Celebrities Accused of Faking Their Accents Amid Hilaria Baldwin Drama
Alec Baldwin's wife, Hilaria Baldwin, has come under fire again for what many have deemed as using a "fake accent."
The yoga instructor allegedly fakes a Spanish accent, even though the Boston native was born and raised in Massachusetts.
Hilaria Baldwin previously said she was born on Majorca in Spain and was raised there, which she has said explained her European accent.
But she's not the only famous face to be called out for allegedly not using their authentic way of speaking. Everyone from Lindsay Lohan to Madonna have come under fire for their "fake accents."

Another celebrity who has been accused of faking her accent is Meghan Markle, who was born and raised in Los Angeles but lived in the U.K. while engaged to Prince Harry and in the early days of their marriage.
In 2018, a video of her speaking to a fan went viral when people thought they'd heard a British inflection in her voice.
"We all had a great day, I think…The sun was shining for us," she said to the fan who congratulated her on her wedding to Harry earlier that year.
In 2022 Markle came under fire for greeting English actress Jameela Jamil with a "mockney"—fake cockney—accent on her Archetypes podcast.
She said "ello" to The Good Place star, with people on social media accusing her of trying to copy the stereotypical London accent.
Another person seemingly not immune to the influence of British English is Madonna, who joked her "fake British accent" was a result of her being married to English film director Guy Ritchie.
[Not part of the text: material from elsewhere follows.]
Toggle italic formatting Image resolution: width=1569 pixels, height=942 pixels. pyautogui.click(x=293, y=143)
The pair tied the knot in 2000 and lived in London during their eight-year marriage.
"I didn't know what anyone was talking about until I heard old interviews of myself and then I was horrified and flabbergasted. Why did you let me do that to myself? It's all Guy Ritchie's fault. He made me do it," she joked during a live show in London in 2020.
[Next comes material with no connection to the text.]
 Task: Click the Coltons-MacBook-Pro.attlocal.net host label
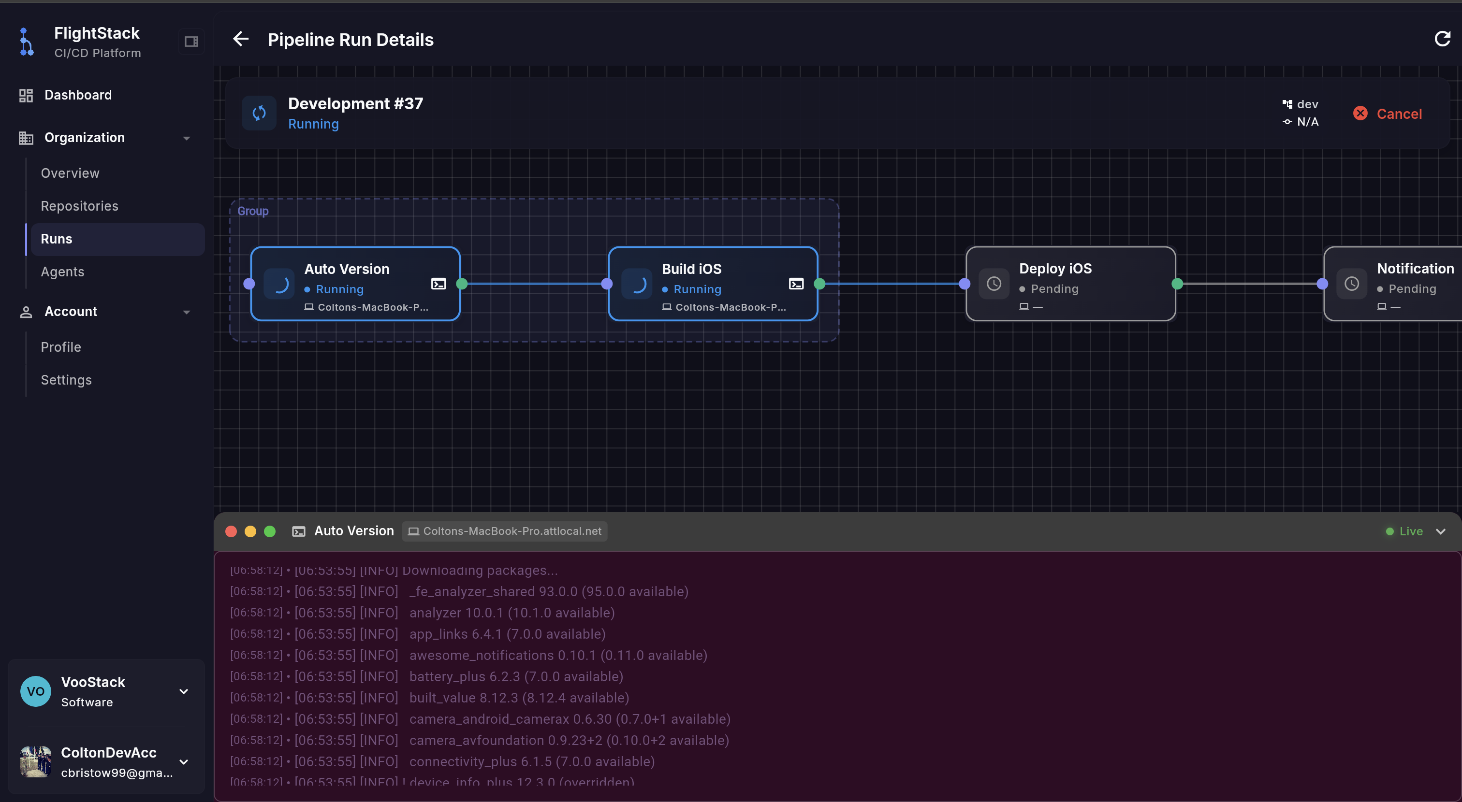point(505,531)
Actress Lindsay Lohan raised eyebrows when her once standard American accent seemed to have changed in 2016. In fact, fans noticed the Mean Girls star's accent has constantly changed over the years.
Lohan explained being around different accents seemed to affect her and it could get stronger depending on where in the world she was. The star has lived in Dubai and Greece as well as spending a lot of time in Russia with ex-fiancé, Egor Tarabasov.
She even credited her business partner, Panos Spentzos, with influencing the way she speaks.
"I think when I'm around certain dialects it changes each time—Panos even—and you just pick things up along the way," Lohan told Entertainment Tonight in 2019.
As for The Real Housewives of Beverly Hills star, Dorit Kemsley, her mixed accent was called out in an iconic scene of the Bravo reality series by Erika Jayne.
The blonde housewife confronted Kemsley on her accent saying, "You're an American. You were born in Connecticut."
Kemsley tried to break down her accent in a video on the Bravo website, saying it was probably a result of the fact her husband is British, she's multilingual and spent much of her time growing up traveling the world.
"I think the way I speak is probably a combination of many things. First and foremost, I am married to a Brit who's got a very, very strong London accent, and I'm sure some of his inflections have sort of rolled over on me," she explained. "My parents are not American. I was born and raised in America. I did spend a significant amount of time, nearly 10 years, back and forth going to Europe."
Kemsley added: "I spent a lot of time working all over the world and in various places of the world where people didn't speak English all that well. I had a tendency to over enunciate, so I think at times some of my English is part that and part inflection.
"And you know being around a lot of Europeans and a lot of Brits, you just become a product of your environment really. That's who I am. That's the way I speak. I don't hear it. My husband doesn't hear it but it's definitely become a topic of conversation."
Tom Hanks' son, Chet Hanks, was accused of "verbal blackface" when a video of him speaking with a Jamaican patois accent went viral in 2020.
He defended his use of the accent in December 2020 on Clubhouse, an invite-only voice-based social media app where users can enter into different rooms to listen to or participate in a conversation.
"I have no ill intentions and I'm just being myself. It's really as simple as this," he said at the time.
"If I get on a binge or if I'm watching a bunch of English gangster movies and I'm just going about my day to day business like ordering a coffee in Starbucks and be like (mimicks Cockney accent) 'Gimme a latte!'
"It's not coming from a place of 'oh I'm going to s*** on these English people,' you know what I mean?"
Hanks managed to poke fun at himself, making a cameo appearance in Donald Glover's acclaimed series, Atlanta. In the episode, Hanks played a man raised by a Trinidadian nanny, and appears at her funeral as an adult still speaking with the accent he picked up from his childhood carer.
The American Speech-Language-Hearing Association explains it's not so unusual for people to have their accents influenced and described the process as "accent modification."
Modifying one's accent is not simply the result of geography or social influences, but also an attempt to fit in.
"They're sending out a signal of some kind," Jack Chambers, a professor of linguistics at the University of Toronto, told The Wall Street Journal in 2003. "It may be insecurity—they want to fit in."